Asunción, 17 abr (PL) Paraguay abrió sus brazos hoy para recibir con entusiasmo nada oculto al siempre beatle Paul McCartney, quien llega desde Uruguay para ofrecer un concierto en esta capital.

Más allá de la propaganda desplegada por los empresarios involucrados en la presentación aquí del legendario cantante, el paraguayo de a pie se interesa por la singular visita, aunque sabe que no podrá ver de cerca su actuación por el alto costo de las entradas.

McCartney trae a Asunción un revivir del esplendoroso grupo que, décadas atrás, hizo estremecer los escenarios del mundo y dejó para siempre su impacto inigualable en la música pop, además de su extraordinaria calidad interpretativa.

Los titulares de los diarios y los comentarios de la radio y televisión recuerdan momentos estelares de la actuación de Los Beatles y elogian la permanencia del visitante en las primeras filas del mundo musical actual.
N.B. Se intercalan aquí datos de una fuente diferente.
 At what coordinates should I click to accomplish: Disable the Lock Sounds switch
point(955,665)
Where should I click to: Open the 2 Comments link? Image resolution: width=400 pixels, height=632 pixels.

Pero también se regocijan con detalles privados de su visita, como son los 10 guardaespaldas y el vehículo blindado que lo protegerán, y hasta el tipo de comidas que consumirá, con preferencia por las verduras, pero sin faltar los vinos franceses.

El británico hará una visita  al estadio Defensores del Chaco, en esta capital, lugar que seguramente se llenará durante su actuación, con el fin de supervisar el sonido y los preparativos.

Sólo un grupo de personas asistirá a esa suerte de ensayo, ocho de ellas ganadoras de un concurso y decenas de adinerados paraguayos que contrataron un paquete con asientos en la zona VIP del estadio y un refrigerio con champán para degustar con el mítico artista.

Mientras tanto, en las calles de Asunción y también ya muy cerca del estadio, un hormiguero de vendedores ambulantes ofrece discos, videos, camisetas con la efigie de McCartney y otros artículos, con la esperanza de buenas ventas.

De todas formas, el inevitable entorno comercial no empaña nada la simpatía personal del cantante y el recuerdo presente de melodías inolvidables que muchos aspiran a volver a escuchar  en la voz de quien nunca podrá dejar de ser un Beatle.